**Task requirements:** Below are entries. Copy exactly the lines running from the line that holds "This screenshot has height=819, width=1456." to the line that holds "You are a computer-use agent. Screen dimensions: 1307x924", with both ends included.

-- Information supplied follows --

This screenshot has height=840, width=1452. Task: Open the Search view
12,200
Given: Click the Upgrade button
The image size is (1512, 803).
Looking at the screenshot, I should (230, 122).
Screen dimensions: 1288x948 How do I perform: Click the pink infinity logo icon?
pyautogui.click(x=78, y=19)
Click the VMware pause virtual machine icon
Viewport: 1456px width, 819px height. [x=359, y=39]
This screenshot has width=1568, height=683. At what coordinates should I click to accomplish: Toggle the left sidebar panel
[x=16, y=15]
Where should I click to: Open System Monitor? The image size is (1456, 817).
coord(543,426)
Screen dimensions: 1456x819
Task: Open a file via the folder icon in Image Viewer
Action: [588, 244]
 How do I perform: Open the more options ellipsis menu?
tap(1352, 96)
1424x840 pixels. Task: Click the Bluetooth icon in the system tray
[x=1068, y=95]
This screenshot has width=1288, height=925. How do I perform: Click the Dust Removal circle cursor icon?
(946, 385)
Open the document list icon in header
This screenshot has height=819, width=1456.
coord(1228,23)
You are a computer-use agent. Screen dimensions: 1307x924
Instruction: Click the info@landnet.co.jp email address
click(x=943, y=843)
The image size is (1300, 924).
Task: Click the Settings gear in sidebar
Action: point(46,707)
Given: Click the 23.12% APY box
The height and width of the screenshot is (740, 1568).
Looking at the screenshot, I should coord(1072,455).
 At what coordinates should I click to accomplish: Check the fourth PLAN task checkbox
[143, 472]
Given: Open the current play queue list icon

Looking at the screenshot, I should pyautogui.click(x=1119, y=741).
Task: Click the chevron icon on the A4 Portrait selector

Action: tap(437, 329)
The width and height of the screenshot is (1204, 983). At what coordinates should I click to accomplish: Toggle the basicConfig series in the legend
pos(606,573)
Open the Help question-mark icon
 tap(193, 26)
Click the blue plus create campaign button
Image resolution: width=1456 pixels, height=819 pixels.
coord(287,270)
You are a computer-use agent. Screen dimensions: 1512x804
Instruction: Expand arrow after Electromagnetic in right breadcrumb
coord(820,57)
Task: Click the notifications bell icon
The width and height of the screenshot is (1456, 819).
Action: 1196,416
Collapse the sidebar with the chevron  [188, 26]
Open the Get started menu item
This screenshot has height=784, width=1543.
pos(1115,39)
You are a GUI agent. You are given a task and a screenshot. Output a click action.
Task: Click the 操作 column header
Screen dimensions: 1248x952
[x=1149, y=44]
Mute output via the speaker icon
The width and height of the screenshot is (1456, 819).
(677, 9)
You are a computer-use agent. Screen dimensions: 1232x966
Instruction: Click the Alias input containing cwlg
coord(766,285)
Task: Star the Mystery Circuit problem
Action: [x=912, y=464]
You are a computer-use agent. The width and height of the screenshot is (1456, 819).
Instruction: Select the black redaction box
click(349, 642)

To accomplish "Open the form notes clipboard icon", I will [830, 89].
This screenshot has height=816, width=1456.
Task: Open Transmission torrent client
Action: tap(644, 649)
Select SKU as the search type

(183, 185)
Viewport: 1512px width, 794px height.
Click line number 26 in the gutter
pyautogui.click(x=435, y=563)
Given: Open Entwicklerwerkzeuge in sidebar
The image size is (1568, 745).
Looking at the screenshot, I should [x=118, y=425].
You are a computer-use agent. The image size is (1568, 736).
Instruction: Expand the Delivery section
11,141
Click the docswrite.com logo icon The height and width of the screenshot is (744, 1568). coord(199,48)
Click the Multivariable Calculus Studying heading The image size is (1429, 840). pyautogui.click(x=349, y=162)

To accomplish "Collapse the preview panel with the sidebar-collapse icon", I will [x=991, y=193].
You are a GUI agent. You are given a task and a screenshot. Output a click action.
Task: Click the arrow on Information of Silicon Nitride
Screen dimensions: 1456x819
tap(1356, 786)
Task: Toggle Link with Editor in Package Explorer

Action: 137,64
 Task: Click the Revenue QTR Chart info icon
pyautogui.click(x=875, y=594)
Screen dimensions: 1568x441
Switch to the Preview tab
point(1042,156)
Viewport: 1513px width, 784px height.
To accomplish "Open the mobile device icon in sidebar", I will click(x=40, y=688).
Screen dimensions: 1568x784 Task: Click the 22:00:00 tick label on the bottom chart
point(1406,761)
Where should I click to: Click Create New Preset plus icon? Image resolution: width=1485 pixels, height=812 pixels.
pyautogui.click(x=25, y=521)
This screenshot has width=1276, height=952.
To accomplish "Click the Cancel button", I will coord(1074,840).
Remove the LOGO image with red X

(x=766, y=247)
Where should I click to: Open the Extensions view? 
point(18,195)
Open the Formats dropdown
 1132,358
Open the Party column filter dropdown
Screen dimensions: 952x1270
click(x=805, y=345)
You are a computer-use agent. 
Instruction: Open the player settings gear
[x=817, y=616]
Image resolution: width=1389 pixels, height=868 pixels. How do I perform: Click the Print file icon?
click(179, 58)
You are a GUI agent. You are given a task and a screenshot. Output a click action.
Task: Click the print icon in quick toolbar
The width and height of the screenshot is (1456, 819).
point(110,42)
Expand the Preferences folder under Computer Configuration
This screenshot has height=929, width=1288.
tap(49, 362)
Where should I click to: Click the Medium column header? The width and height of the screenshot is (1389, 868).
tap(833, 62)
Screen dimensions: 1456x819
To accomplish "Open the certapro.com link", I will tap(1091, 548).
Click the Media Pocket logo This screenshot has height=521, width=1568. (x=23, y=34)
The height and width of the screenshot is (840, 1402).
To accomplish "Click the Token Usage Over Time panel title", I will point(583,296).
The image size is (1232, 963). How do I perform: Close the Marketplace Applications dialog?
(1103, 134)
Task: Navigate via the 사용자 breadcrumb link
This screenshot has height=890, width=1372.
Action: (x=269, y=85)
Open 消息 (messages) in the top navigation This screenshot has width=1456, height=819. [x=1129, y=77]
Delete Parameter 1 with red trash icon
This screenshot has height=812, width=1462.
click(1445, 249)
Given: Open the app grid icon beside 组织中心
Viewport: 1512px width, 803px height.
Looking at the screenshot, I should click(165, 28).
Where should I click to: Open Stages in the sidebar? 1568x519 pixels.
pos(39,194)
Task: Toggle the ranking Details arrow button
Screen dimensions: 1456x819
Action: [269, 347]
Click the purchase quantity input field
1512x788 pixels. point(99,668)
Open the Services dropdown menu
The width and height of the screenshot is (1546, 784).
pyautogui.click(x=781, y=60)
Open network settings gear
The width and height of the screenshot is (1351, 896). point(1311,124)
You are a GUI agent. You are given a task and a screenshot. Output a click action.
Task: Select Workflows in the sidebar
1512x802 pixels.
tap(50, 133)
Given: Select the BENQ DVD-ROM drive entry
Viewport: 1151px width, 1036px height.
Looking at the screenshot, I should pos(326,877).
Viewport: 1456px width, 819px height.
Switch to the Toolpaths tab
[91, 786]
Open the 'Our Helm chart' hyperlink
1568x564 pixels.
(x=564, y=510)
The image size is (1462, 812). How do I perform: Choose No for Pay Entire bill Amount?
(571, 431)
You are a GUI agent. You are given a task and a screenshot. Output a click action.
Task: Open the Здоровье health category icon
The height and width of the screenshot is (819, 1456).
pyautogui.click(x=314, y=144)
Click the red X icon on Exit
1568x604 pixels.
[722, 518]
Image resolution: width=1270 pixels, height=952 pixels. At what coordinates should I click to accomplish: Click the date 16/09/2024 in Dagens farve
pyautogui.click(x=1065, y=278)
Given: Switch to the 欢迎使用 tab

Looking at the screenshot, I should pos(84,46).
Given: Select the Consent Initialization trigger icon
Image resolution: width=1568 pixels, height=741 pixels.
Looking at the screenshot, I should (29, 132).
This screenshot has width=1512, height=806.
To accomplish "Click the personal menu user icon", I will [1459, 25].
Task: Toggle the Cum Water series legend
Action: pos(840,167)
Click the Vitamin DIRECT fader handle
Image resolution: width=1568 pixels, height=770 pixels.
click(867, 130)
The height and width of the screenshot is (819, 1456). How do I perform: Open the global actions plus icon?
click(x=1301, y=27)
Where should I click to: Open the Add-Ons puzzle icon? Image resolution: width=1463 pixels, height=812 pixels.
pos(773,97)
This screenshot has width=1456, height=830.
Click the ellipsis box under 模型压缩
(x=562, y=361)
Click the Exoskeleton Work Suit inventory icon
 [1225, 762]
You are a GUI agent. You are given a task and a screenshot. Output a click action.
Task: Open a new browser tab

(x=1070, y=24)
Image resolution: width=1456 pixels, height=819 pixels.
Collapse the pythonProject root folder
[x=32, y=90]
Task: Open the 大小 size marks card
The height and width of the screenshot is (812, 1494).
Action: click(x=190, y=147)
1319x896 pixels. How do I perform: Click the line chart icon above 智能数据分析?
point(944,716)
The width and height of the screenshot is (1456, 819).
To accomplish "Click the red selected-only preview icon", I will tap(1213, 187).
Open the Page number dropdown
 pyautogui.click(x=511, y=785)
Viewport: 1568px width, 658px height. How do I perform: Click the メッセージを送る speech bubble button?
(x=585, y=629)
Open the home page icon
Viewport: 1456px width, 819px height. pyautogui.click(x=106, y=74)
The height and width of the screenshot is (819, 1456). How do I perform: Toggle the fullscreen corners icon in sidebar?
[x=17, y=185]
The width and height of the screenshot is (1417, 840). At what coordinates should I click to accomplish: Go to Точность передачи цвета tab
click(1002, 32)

-- Information supplied concluded --

**Response to this task:**
This screenshot has height=819, width=1456.
coord(1228,23)
You are a computer-use agent. Screen dimensions: 1307x924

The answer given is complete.